**QUOTED PASSAGE**

....................

We enjoyed a leisurely start to the day before taking the metro into the city centre from where we walked a short distance for a No.69 bus to the museum park in the northern district of Djurgården. We alighted just outside the Swedish National Museum of Science & Technology where we had planned to spend the morning. Entrance to the museum is SEK 150 (£12.65). After picking up a map, we started exploring the Innovations Lab which charts the 100 biggest innovations in history as rated by Swedish people. These cover diverse inventions from the wheel to the steam engine through to more recent innovations including dishwashers and mobile phones.
I was very impressed with the way this exhibition was set out as it visualised innovations in new ways making it appealing to all ages. Visitors also have an opportunity to vote either from the items displayed or by nominating something else. Alongside familiar inventions are prototypes still on the drawing board encouraging creativity for future innovations. Using the touch screens to vote ourselves, the current top five innovations as decided by museum visitors were the car, antibiotics, the ball, boats and ships and the sewage system!
At 11.00 a.m. and 2.00 p.m. each day an early 1950’s model railway operates along 50 metres of track in a realistic Swedish landscape and as we have a fondness for model railways we made sure we were there to see it running. One of the museum staff spoke about the railway but as this was only in Swedish, we just watched the trains pass through the tunnels and and run along the track.

....................

**DATA RECORDS**
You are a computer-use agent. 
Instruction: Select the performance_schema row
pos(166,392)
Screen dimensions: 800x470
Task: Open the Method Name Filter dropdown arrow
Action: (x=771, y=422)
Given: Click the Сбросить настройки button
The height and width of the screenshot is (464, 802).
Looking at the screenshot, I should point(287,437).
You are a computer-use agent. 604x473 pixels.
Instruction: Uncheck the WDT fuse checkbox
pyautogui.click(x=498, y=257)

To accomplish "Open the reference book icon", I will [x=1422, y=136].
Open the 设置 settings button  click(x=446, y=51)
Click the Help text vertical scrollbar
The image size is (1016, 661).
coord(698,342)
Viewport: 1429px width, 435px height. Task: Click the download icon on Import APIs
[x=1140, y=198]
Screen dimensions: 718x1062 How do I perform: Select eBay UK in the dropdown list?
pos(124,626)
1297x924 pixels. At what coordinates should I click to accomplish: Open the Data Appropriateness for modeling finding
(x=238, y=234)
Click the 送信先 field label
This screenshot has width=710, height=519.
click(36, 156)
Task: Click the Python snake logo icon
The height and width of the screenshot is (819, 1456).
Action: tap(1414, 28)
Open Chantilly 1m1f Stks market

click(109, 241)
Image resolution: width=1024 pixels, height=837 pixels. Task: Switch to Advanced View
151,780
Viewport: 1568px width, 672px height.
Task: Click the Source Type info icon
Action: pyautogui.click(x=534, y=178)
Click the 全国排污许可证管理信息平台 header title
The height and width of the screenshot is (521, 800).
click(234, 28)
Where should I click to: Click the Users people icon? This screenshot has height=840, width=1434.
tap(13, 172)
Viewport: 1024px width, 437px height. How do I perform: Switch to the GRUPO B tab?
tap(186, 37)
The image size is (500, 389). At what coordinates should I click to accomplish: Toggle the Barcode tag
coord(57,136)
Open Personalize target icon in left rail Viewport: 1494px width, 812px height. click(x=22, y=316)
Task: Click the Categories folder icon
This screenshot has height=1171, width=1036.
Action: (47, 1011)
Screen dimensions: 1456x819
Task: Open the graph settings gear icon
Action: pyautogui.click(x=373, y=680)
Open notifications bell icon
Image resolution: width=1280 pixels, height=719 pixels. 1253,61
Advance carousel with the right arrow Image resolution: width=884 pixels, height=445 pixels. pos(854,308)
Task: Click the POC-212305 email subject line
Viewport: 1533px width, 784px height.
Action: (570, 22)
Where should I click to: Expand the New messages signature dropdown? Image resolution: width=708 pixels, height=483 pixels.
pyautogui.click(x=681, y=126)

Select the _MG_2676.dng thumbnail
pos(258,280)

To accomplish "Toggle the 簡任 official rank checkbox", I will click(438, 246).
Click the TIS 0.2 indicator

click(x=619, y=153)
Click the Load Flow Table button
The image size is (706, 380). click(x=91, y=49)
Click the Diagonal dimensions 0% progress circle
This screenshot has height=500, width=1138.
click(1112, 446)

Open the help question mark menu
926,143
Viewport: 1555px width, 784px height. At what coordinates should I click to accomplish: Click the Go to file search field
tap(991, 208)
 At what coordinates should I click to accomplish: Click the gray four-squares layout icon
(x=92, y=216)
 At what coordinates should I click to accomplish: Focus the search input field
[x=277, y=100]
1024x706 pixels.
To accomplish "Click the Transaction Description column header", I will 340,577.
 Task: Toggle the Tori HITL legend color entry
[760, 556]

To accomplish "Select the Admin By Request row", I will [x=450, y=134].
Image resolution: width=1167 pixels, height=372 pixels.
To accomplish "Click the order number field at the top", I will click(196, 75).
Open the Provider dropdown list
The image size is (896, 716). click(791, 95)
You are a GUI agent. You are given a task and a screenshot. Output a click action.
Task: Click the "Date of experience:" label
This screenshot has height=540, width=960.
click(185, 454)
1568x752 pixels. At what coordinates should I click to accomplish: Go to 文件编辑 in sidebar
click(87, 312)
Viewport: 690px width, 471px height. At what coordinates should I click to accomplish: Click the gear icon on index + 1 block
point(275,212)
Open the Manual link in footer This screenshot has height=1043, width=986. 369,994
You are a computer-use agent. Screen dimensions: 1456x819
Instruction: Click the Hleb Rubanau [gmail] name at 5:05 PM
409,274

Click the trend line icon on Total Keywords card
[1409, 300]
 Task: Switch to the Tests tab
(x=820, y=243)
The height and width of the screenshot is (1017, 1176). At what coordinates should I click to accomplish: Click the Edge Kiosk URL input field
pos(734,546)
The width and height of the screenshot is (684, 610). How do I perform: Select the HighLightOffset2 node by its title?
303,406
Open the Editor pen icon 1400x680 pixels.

....................

**REQUIREMENT**
Reproduce the full travel account of the visit to the science and technology museum from above, word for word.

**WRITTEN RESPONSE**
We enjoyed a leisurely start to the day before taking the metro into the city centre from where we walked a short distance for a No.69 bus to the museum park in the northern district of Djurgården. We alighted just outside the Swedish National Museum of Science & Technology where we had planned to spend the morning. Entrance to the museum is SEK 150 (£12.65). After picking up a map, we started exploring the Innovations Lab which charts the 100 biggest innovations in history as rated by Swedish people. These cover diverse inventions from the wheel to the steam engine through to more recent innovations including dishwashers and mobile phones.
I was very impressed with the way this exhibition was set out as it visualised innovations in new ways making it appealing to all ages. Visitors also have an opportunity to vote either from the items displayed or by nominating something else. Alongside familiar inventions are prototypes still on the drawing board encouraging creativity for future innovations. Using the touch screens to vote ourselves, the current top five innovations as decided by museum visitors were the car, antibiotics, the ball, boats and ships and the sewage system!
At 11.00 a.m. and 2.00 p.m. each day an early 1950’s model railway operates along 50 metres of track in a realistic Swedish landscape and as we have a fondness for model railways we made sure we were there to see it running. One of the museum staff spoke about the railway but as this was only in Swedish, we just watched the trains pass through the tunnels and and run along the track.